Justine Cooper / Australia b.1968 / Blue triangle butterflies (Graphium sarpedon) (from ‘Saved by science’ series) 2004 / Digital colour print on Fuji Crystal Archive Matte paper, ed. 3/8 / 99.2 x 76.2cm / Purchased 2005 / Collection: Queensland Art Gallery | Gallery of Modern Art / © Justine Cooper

Justine Cooper
Blue triangle butterflies (Graphium sarpedon) 2004

Not Currently on Display

Blue triangle butterflies (Graphium sarpedon) 2004 is a photograph taken by Justine Cooper during a residency at the American Museum of Natural History in New York. Large format photographs, taken with a wooden camera c.1910 from the museum’s own Special Collections, allowed the artist rare glimpses into the vast storage areas and their contents.

The photographs present the stored collections as both an evolution of the collecting and storing process, and as an historical and contemporary perspective on how we systematise and assign value to nature. The blue triangle butterfly is found in South and South-East Asia, as well as eastern Australia.

Justine Cooper was born in Sydney in 1968 and currently resides in New York. Internationally recognised as an interdisciplinary artist, who originally worked in photography, her work now involves animation, video and installation. She is fascinated by the intersections of science and art and how society is affected by these.

In 2004, Cooper was the recipient of the Australia Council New Media Arts Fellowship, a two-year grant awarded to an artist of outstanding artistic achievement and potential. Her works are held in public and private collections in New York, Sydney, Melbourne, and at the Queensland Art Gallery.

Discussion Questions

1. What does this work make you think about and why? What figures/shapes can you see in the artwork?
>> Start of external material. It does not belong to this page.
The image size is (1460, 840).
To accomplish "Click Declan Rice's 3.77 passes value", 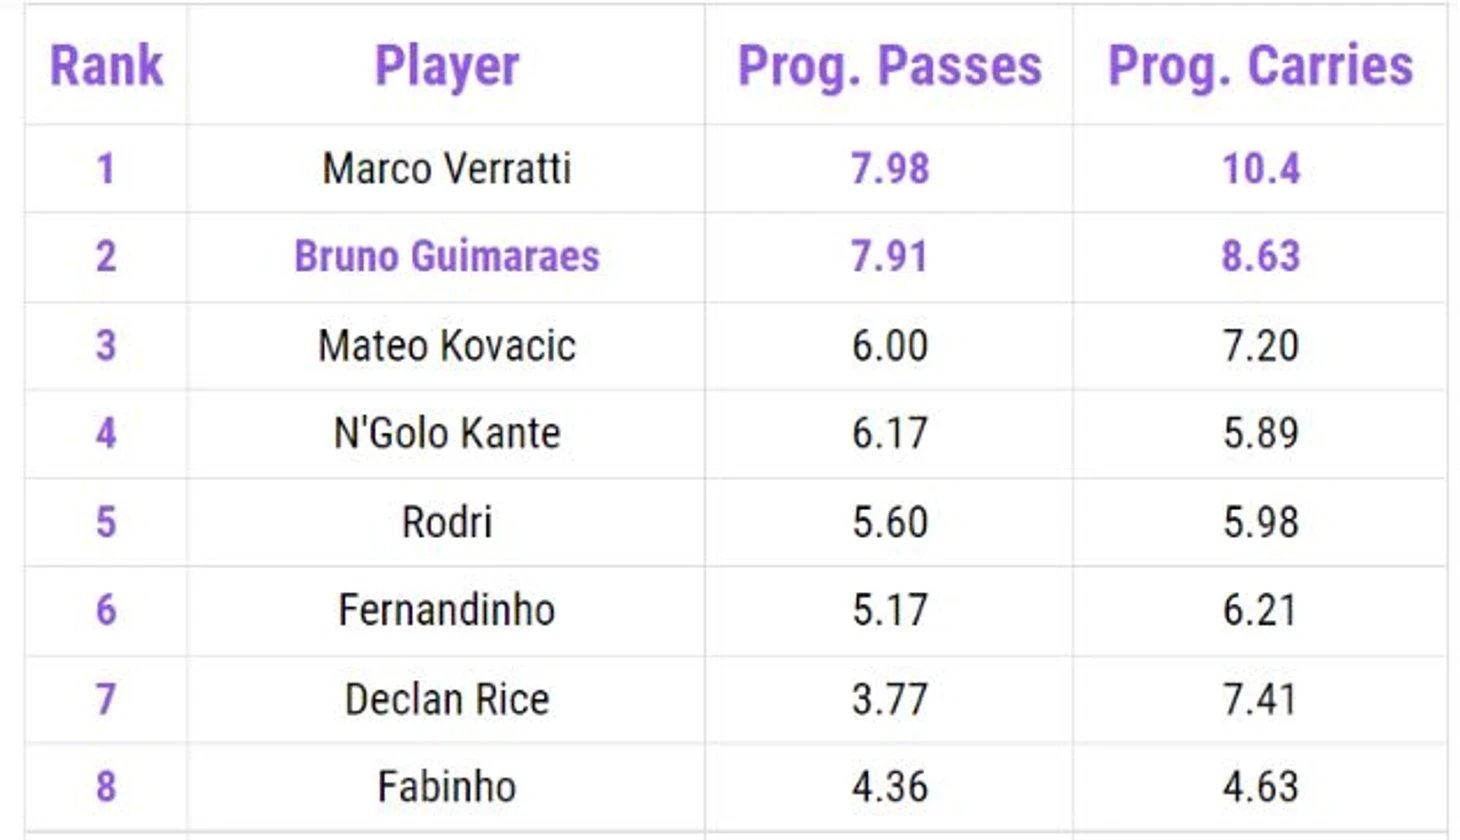I will coord(889,699).

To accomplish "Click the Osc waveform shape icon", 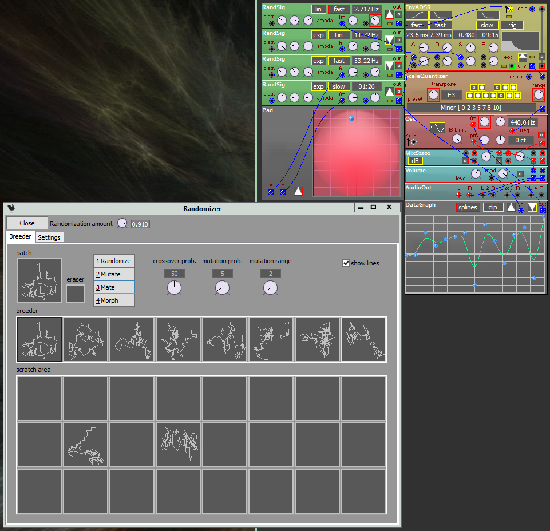I will point(437,128).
2. Cooper offers her audience insights into the relationships at play between scientific endeavour and social attitudes. Compare scientific (e.g. biodiversity), economic (e.g. commodity) and cultural (e.g. place and identity) values associated with the preserving, collecting and cataloguing of biological specimens.

Activities

1. Research an endangered species you value. Create a drawing or painting of your chosen species, using repetition. Incorporate the species’ name in the title of your work.

2. The Queensland Government, in conjunction with Wildlife Queensland, are calling for an entomologist (a scientist who studies insects) to construct a research proposal that presents strategies for the preservation of the blue triangle butterfly. Create a poster to generate public interest in the preservation of this species.